Report04 - Nathan Yee

This notebook contains report04 for computational baysian statistics fall 2016

MIT License: https://opensource.org/licenses/MIT


In [2]:
from __future__ import print_function, division

% matplotlib inline
import warnings
warnings.filterwarnings('ignore')

import math
import numpy as np

from thinkbayes2 import Pmf, Cdf, Suite, Joint, EvalNormalPdf, MakeNormalPmf, MakeMixture
import thinkplot

import matplotlib.pyplot as plt
import pandas as pd

Parking meter theft

From DASL(http://lib.stat.cmu.edu/DASL/Datafiles/brinkdat.html)
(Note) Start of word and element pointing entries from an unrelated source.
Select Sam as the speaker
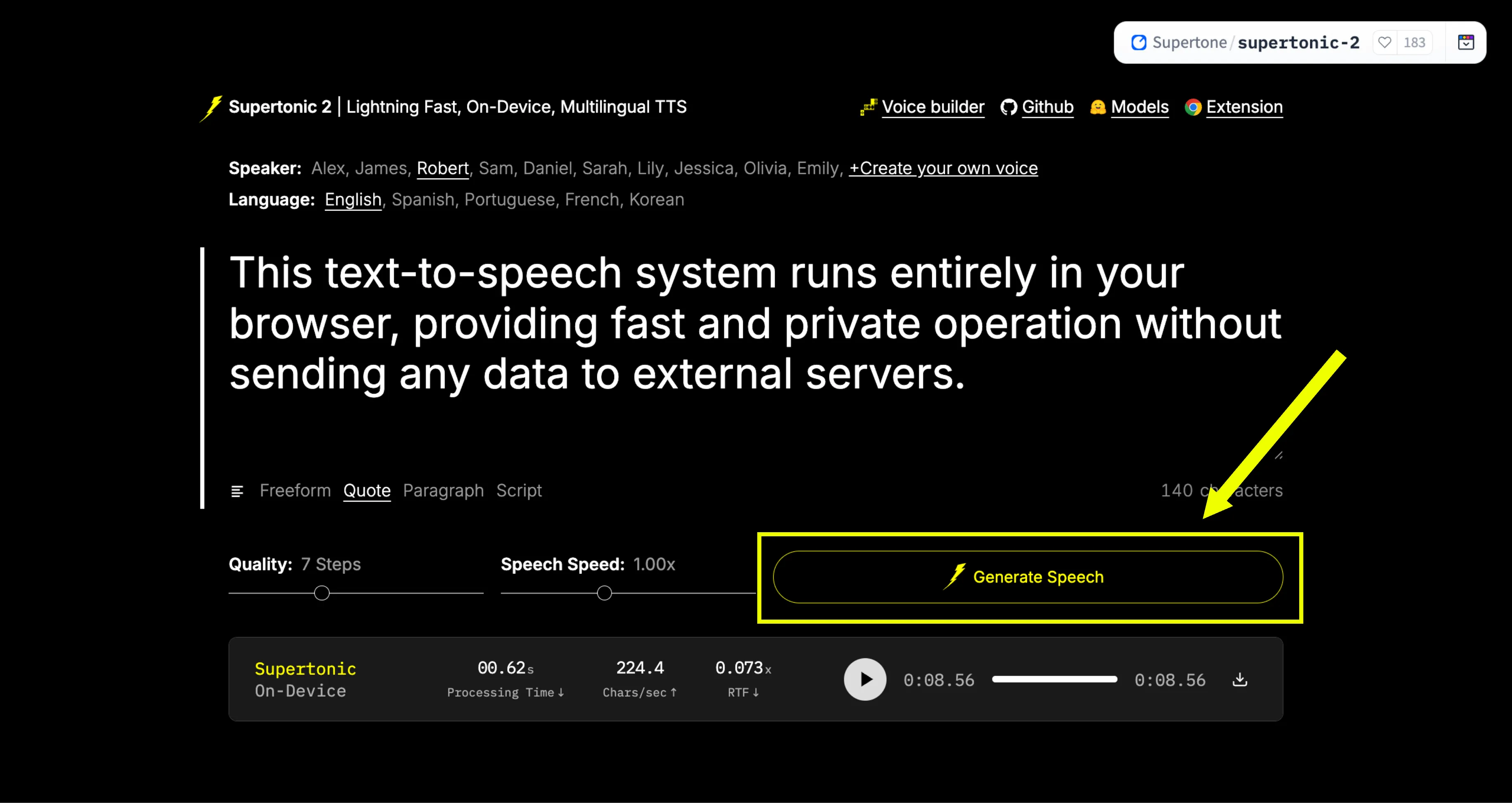The image size is (1512, 803). click(496, 168)
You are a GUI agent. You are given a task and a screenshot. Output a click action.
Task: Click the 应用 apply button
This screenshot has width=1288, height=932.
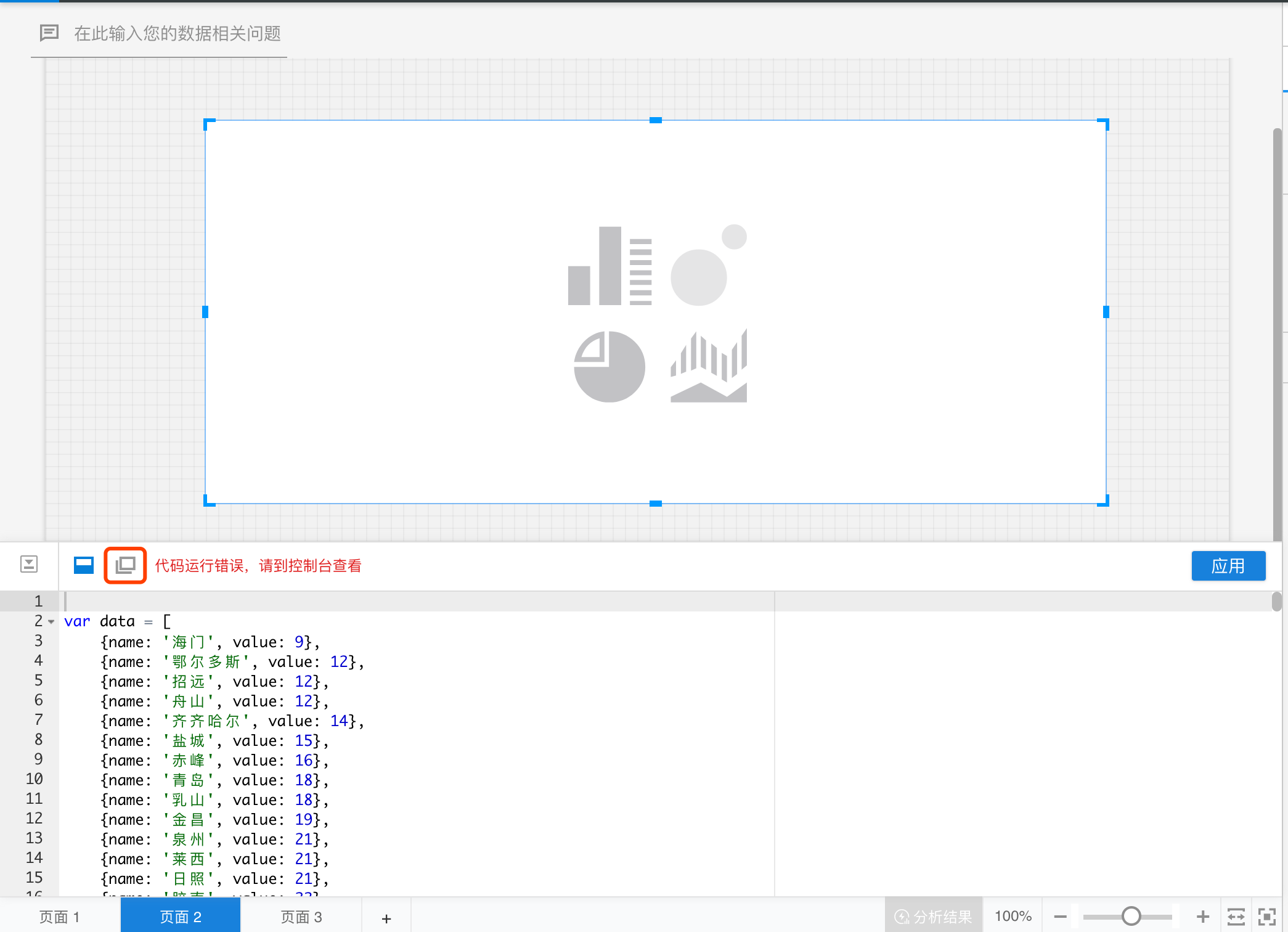(x=1228, y=565)
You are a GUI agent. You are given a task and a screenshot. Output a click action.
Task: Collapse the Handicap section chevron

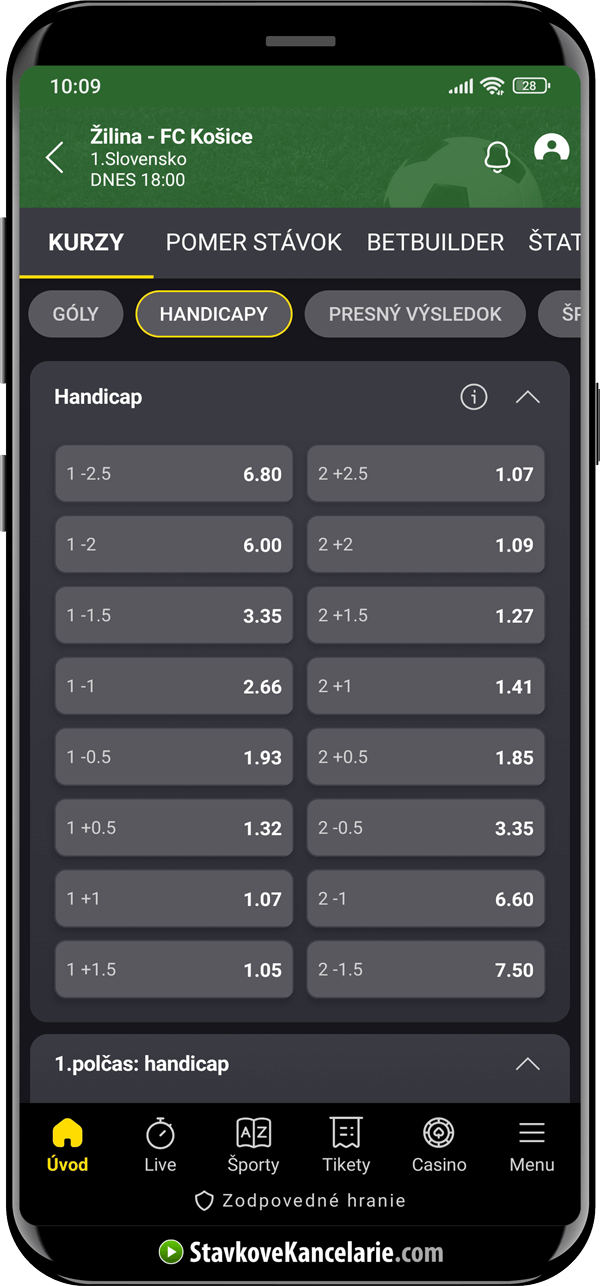527,397
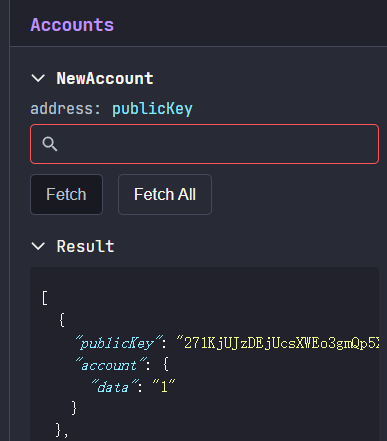Click the Accounts panel heading

[72, 25]
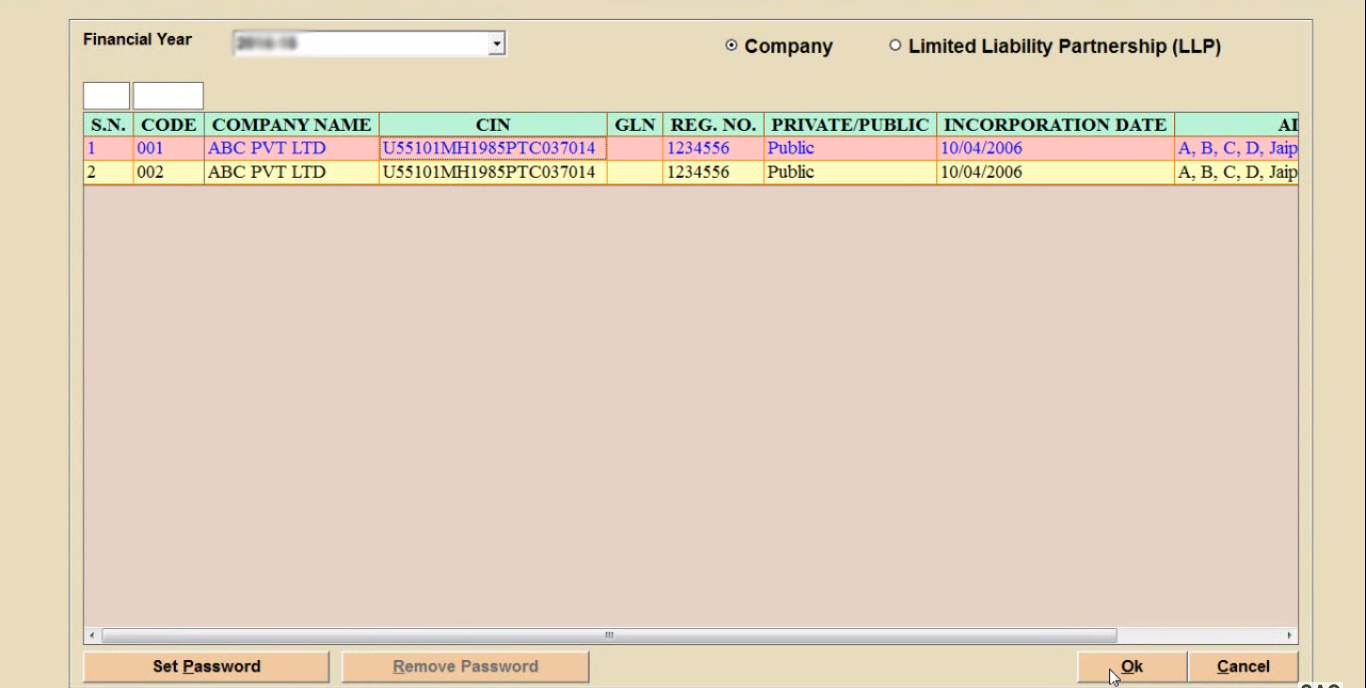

The variable CON in the datafile Parking Meter Theft represents monthly parking meter collections by the principle contractor in New York City from May 1977 to March 1981. In addition to contractor collections, the city made collections from a number of "control" meters close to City Hall. These are recorded under the varia- ble CITY. From May 1978 to April 1980 the contractor was Brink's. In 1983 the city presented evidence in court that Brink's employees has been stealing parking meter moneys - delivering to the city less than the total collections. The court was satisfied that theft has taken place, but the actual amount of shortage was in question. Assume that there was no theft before or after Brink's tenure and estimate the monthly short- age and its 95% confidence limits.

So we are asking two questions. What is the probability that that money has been stolen? And how much money was stolen?
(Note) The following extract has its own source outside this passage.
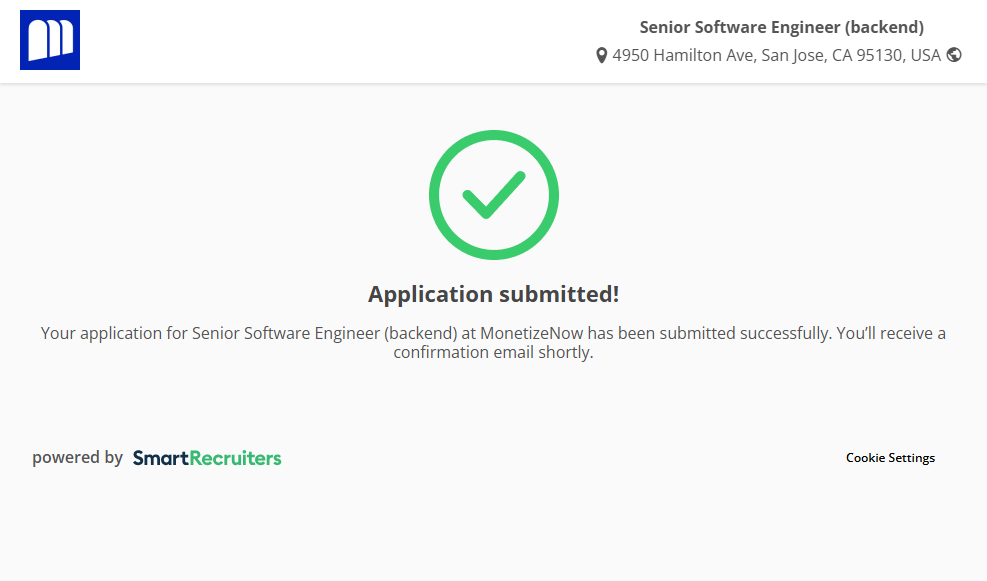Open Cookie Settings
Screen dimensions: 987x581
pos(890,458)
This problem is similar to that of "Improving Reading Ability" by Allen Downey

This is a repeat problem from last report but I've spend a couple of hours revising my calculations, improving explanation, and cleaning up rushed code.
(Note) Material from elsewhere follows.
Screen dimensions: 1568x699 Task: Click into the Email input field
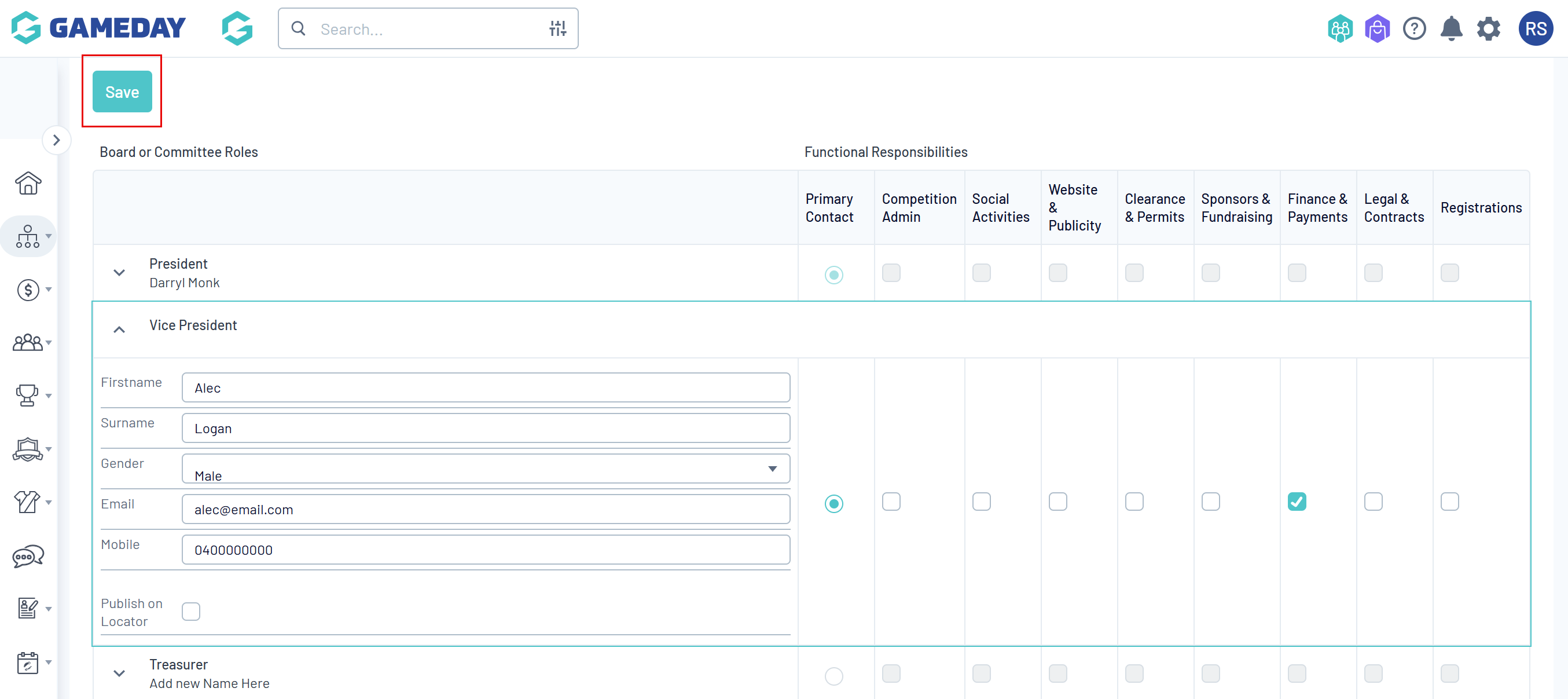[485, 510]
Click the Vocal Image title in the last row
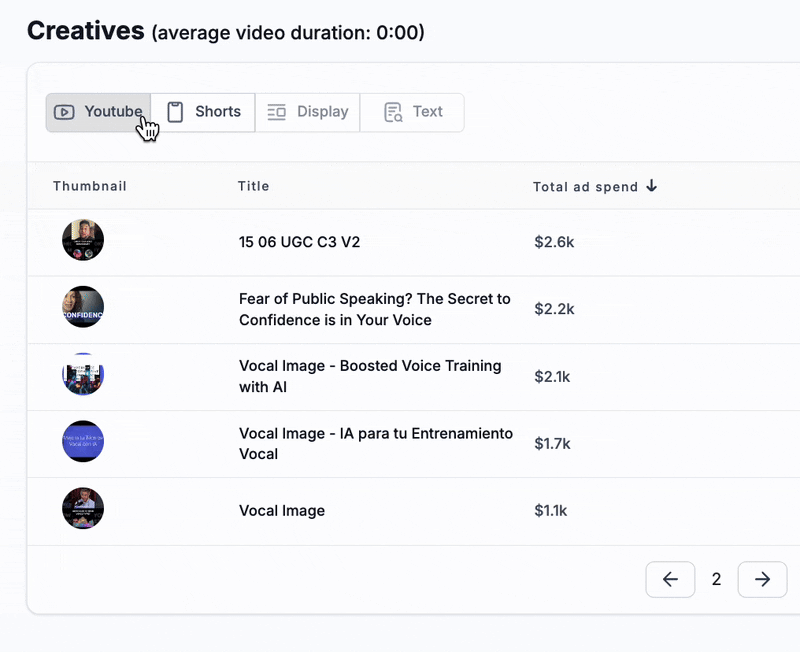This screenshot has width=800, height=652. pyautogui.click(x=282, y=510)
To do this, we will use a series of distributions and see which are most likely based on the parking meter data. To start, we load our data from the csv file.


In [2]:
df = pd.read_csv('parking.csv', skiprows=17, delimiter='\t')
df.head()


Out[2]:
TIME CON CITY BRINK
0 1 2224277 6729 0
1 2 1892672 5751 0
2 3 1468074 6711 0
3 4 1618966 7069 0
4 5 1509195 7134 0

Next, we need to normalize the CON (contractor) collections by the amount gathered by the CITY. This will give us a ratio of contractor collections to city collections.


In [3]:
df['RATIO'] = df['CON'] / df['CITY']

Next, lets see how the means of the RATIO data compare between the general contractors and BRINK.


In [4]:
grouped = df.groupby('BRINK')
for name, group in grouped:
    print(name, group.RATIO.mean())


0 244.681143201
1 229.583858011

We see that for every dollar gathered by the city, general contractors report 244.7 dollars while BRINK only reports 229.6 dollars.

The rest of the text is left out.